'''

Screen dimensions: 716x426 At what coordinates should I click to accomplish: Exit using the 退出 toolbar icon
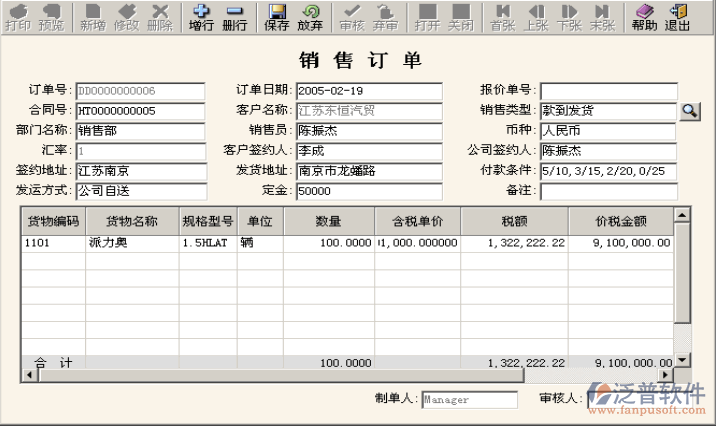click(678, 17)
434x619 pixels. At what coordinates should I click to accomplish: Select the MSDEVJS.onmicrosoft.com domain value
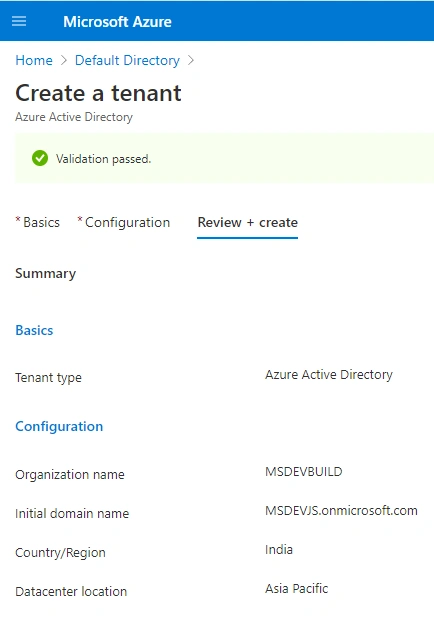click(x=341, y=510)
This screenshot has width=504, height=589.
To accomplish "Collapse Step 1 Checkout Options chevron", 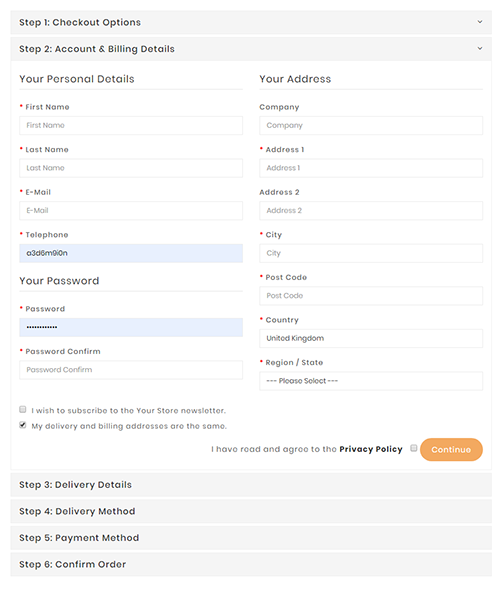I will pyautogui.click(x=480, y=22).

'''
'''

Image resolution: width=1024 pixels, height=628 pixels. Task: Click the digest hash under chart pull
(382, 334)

'''

Required action
What do the entries above read from the line containing "434x619 pixels. At" through the line containing "This screenshot has width=504, height=589."? Output those lines exactly, both ends included, with the pictures left out.

The completed task
434x619 pixels. At what coordinates should I click to accomplish: Select the MSDEVJS.onmicrosoft.com domain value
click(x=341, y=510)
This screenshot has width=504, height=589.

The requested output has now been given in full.